State defining experiment in chemical kinetics. Primary characterization of catalyst activity in a TAP experiment

This paper presents a new strategy, “state-by-state transient screening”, for kinetic characterization of states of a multicomponent catalyst as applied to TAP pulse-response experiments. The key idea is to perform an insignificant chemical perturbation of the catalytic system so that the known essential characteristics of the catalyst (e.g. oxidation degree) do not change during the experiment. Two types of catalytic substances can be distinguished: catalyst state substances, which determine the catalyst state, and catalyst dynamic substances, which are created by the perturbation. The general methodological and theoretical framework for multi-pulse TAP experiments is developed, and the general model for a one-pulse TAP experiment is solved.
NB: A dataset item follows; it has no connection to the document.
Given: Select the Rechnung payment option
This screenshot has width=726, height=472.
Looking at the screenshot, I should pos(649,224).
The primary kinetic characteristics, basic kinetic coefficients, are extracted from diffusion–reaction data and calculated as functions of experimentally measured exit-flow moments without assumptions regarding the detailed kinetic mechanism. The new strategy presented in this paper provides essential information, which can be a basis for developing a detailed reaction mechanism. The theoretical results are illustrated using furan oxidation over a VPO catalyst.
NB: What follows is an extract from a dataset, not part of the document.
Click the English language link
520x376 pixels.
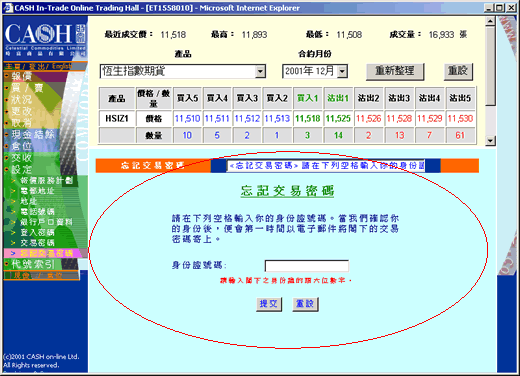(62, 66)
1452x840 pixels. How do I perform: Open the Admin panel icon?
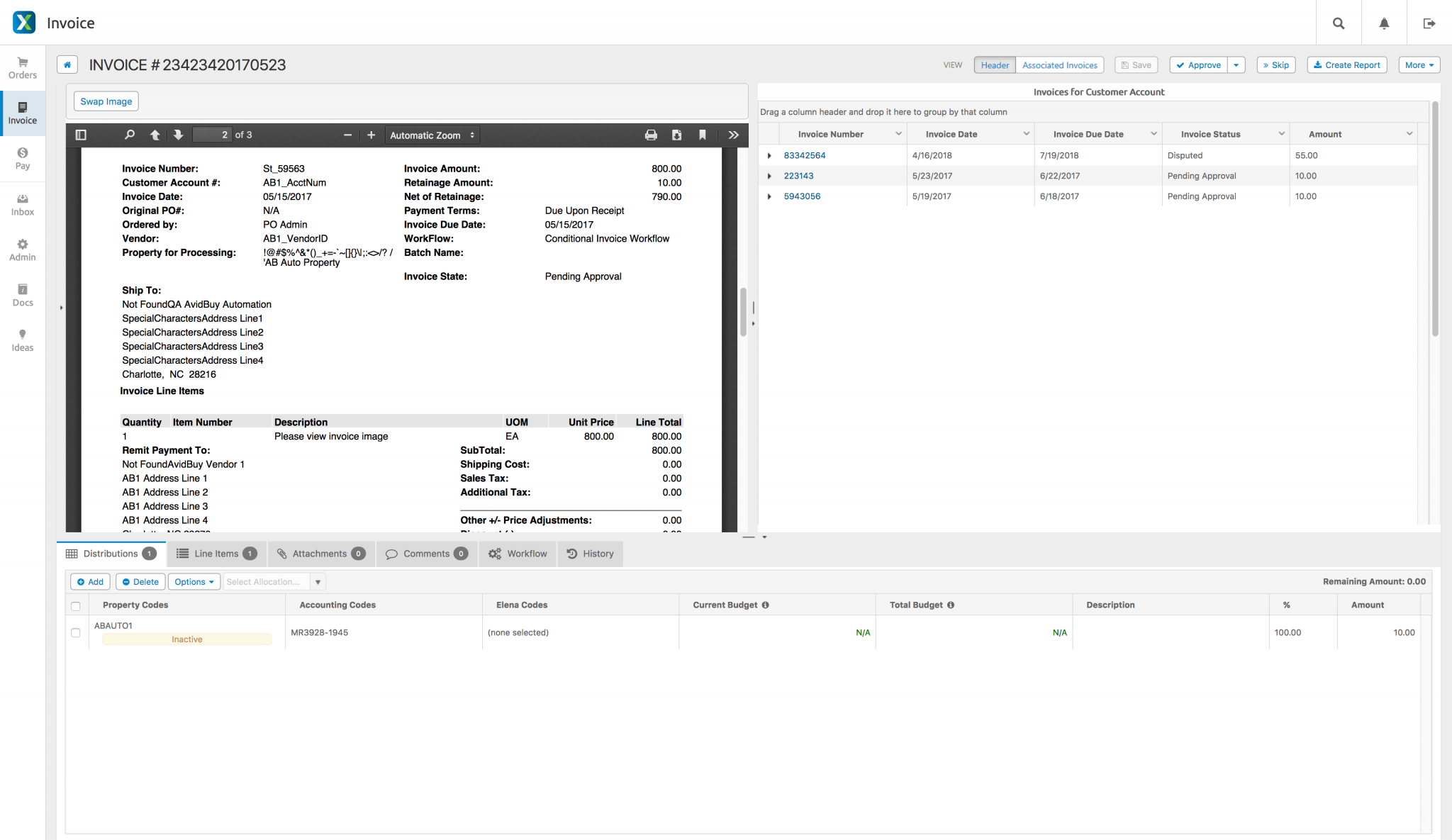tap(22, 249)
Three primary kinetic characteristics observed in a pulse-response TAP experiment

The state-by-state transient screening approach based on a pulse-response thin-zone TAP experiment is further developed whereby single-pulse kinetic tests are treated as small perturbations to catalyst compositions and analyzed using integral method of moments. Results on three primary kinetic characteristics, termed basic kinetic coefficients, are presented. These three coefficients were introduced as main observables from experimentally measured TAP-responses in a kinetic-model-free manner. Each was analytically determined from moments of responses with no assumption about the detailed kinetic model. In this paper, the inverse question of how well these coefficients represent the time evolution of the observed responses is addressed. Sets of three basic kinetic coefficients are calculated from model and experimental responses and these calculated values are used to generate 3-coefficient curves in a kinetic-model-free manner. The comparison of these 3-coefficient curves with original responses shows that three basic kinetic coefficients can be sufficient to describe the observed kinetics of exit flow time dependencies with no assumption regarding the detailed kinetic model.